# indoor arrow weight / spine / accuracy



## pherrley (Jan 24, 2015)

I’m thinking about trying some new arrows for indoor. The only arrows I’ve ever shot are the arrows I’m shooting right now. Full length 2712’s with 300gr points (750gr). Last year I was listening to something after Sergio Pagni won Vegas. Sergio apparently shoots a “light” arrow to decrease string time and lessen the chance of him inducing something on the arrow after release. 

I kind of want to try a light arrow, but its hard to sift through all the vudu about needing the right arrow spine. Gold Tips 27/64 arrows have a 150 spine, there is no way anyone is getting close the correct spine with those. Or recurve bows shooting 23xx arrows. 

Has anyone tried different point weight and actually found a measureable difference in score? Or do most people just do what I do, and follow the crowd? Has anyone heard of quantifiable rule of thumb for arrow weight / string time (maybe its significant, maybe insignificant)?


----------



## cbrunson (Oct 25, 2010)

I've shot full length 2712s with 300gr, same cut to 30" with 250, and GT Triple Xs cut to 27" with 150gr and 200gr points. 29" DL at 55 lbs off of a blade rest. I've shot several 27-30x Vegas games with all of them. If anything, I think the shorter, stiffer ones are easier to tune, and I've shot a little higher average with them.


----------



## britts1s (Mar 23, 2016)

I think there is merit in having the arrow spine to match your bow when it comes to forgiveness. You are correct in the statement that GT's and some other carbon 27/64 arrows are so stiff that you can't break the spine down even with 250 -300 grain points. Black Eagle Magnums and PS26 shafts seem to be the exception and you can get them in 250 to 400 spine. These arrows should tune with more standard tip weights. 

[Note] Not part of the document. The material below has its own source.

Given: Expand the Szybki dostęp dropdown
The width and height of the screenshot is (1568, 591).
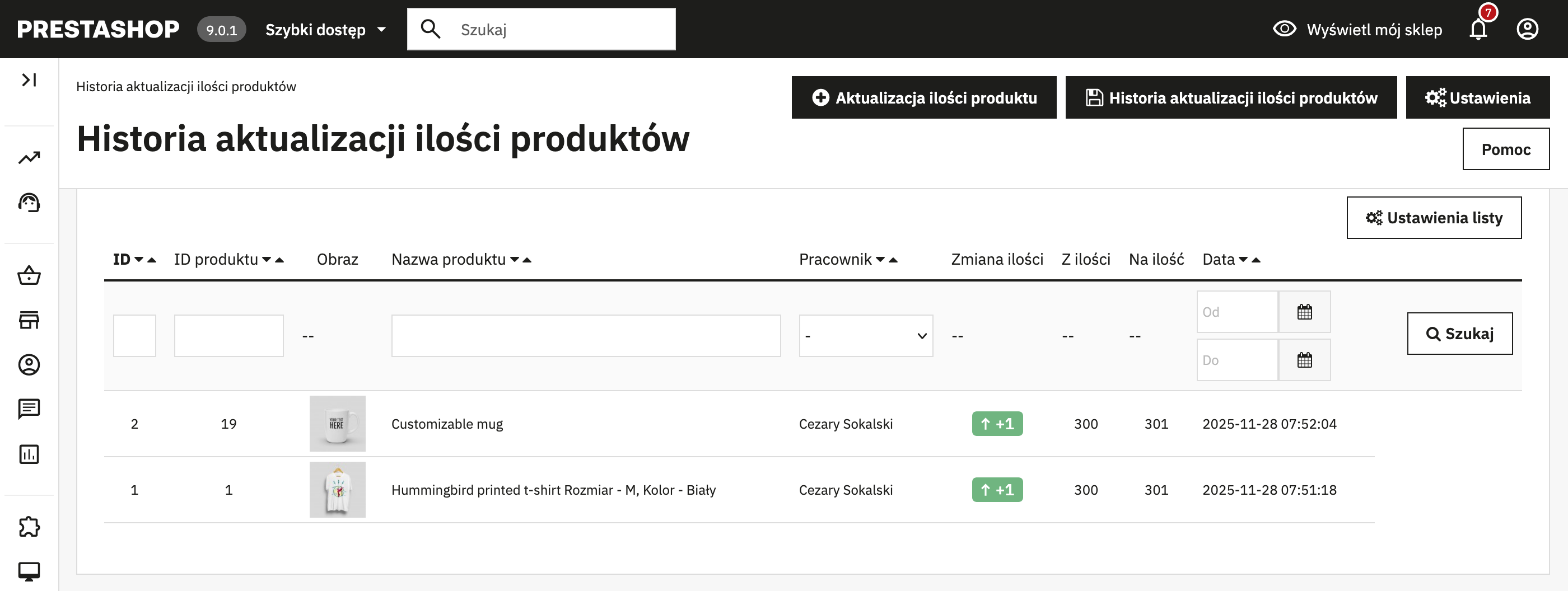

While it is not the same as keeping track of scoring averages over a long period of time, I have played around quite a bit shooting my full length Victory NVX 27 200 spine arrows with 225 grain tips through paper. The one thing I can tell you for sure is a super stiff arrow is ultra sensitive to grip position, pressure and form. Any slight grip misalignment (torqueing) and you get a 1/2 inch or more nock right or left tear. Grab a proper spined 23/64 arrow and I get perfect bullet holes every time. I found this so intriguing I have probably shot these arrows through paper 300+ times just to get an idea of what grip these arrows liked or disliked and how bad the tear was with sloppy form. It also showed my that my form is far from perfect each and every shot. I have even used two bows for this testing, Mathews Halon X and Prime STX 39. Both exhibit the same behavior although the Halon X seems to be more sensitive. I was just curious to see how form variations affected these stiff arrows and the results really surprised me. 

With the 4 and 5 inch feathers most use on these arrows the knock left or right launch is more than likely damped out in first 15-20 feet and probably is not noticeable accuracy wise for most of us amateurs.


----------



## Padgett (Feb 5, 2010)

Been shooting gold tip xxx in a variety of lengths and point weights for years, two seasons ago I set out to nail down what setup I wanted to stick with. It ended up being a 30 inch shaft and 250 grain points with 4 inch helical feathers. 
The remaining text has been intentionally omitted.